*Exercise*
Write out the entire listing below exactly, with the pictures left out.

★ ★ ★ ★ ★

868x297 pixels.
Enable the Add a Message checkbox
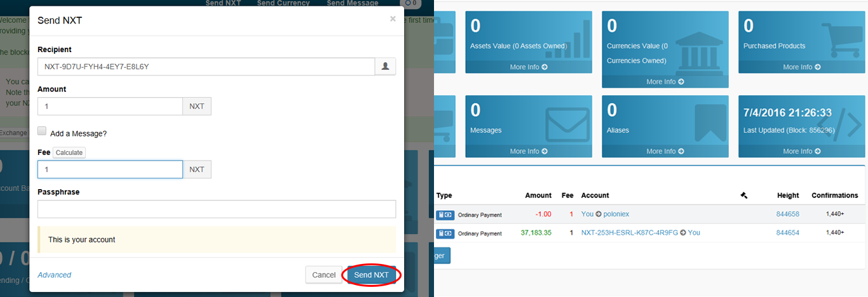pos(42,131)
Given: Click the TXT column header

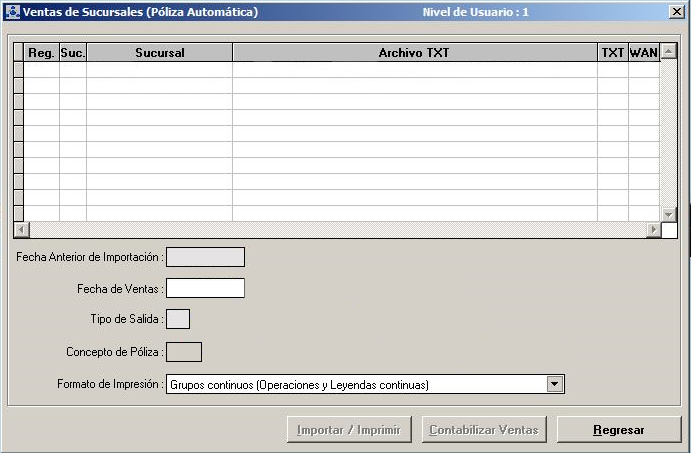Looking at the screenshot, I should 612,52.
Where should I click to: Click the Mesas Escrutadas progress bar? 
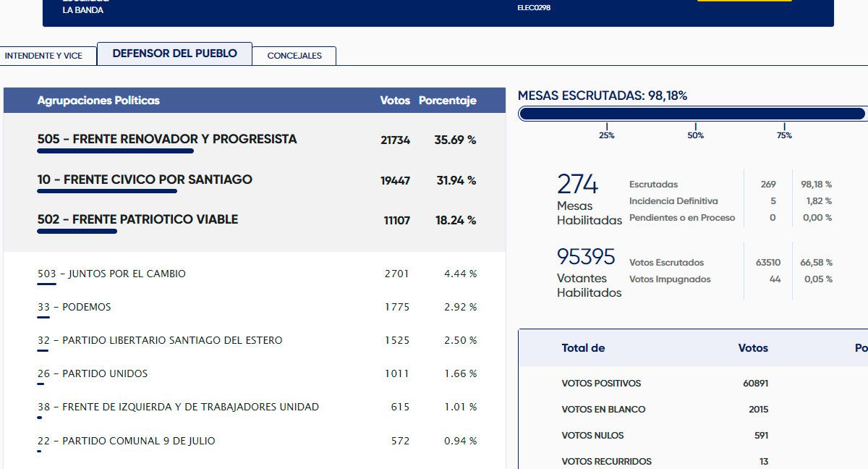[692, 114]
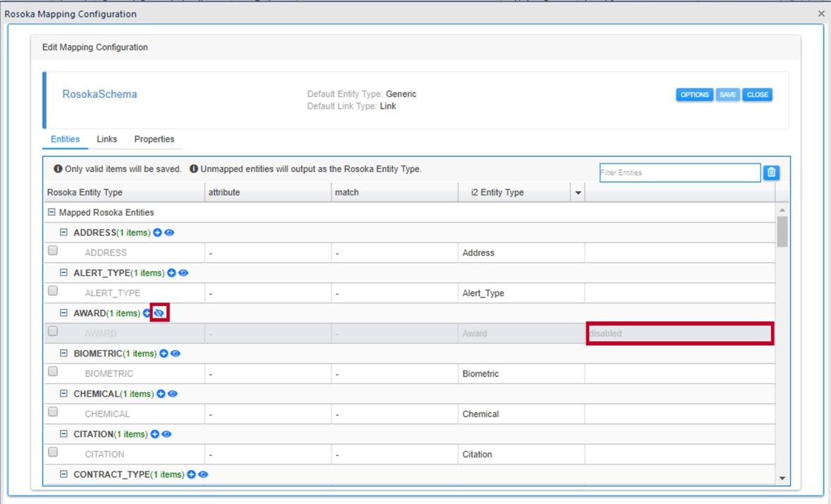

★ ★ ★ ★ ★

*Finished exercise*
868x297 pixels.
Enable the Add a Message checkbox
pos(42,131)
Given: Click the TXT column header

Looking at the screenshot, I should 612,52.
Where should I click to: Click the Mesas Escrutadas progress bar? 
[692, 114]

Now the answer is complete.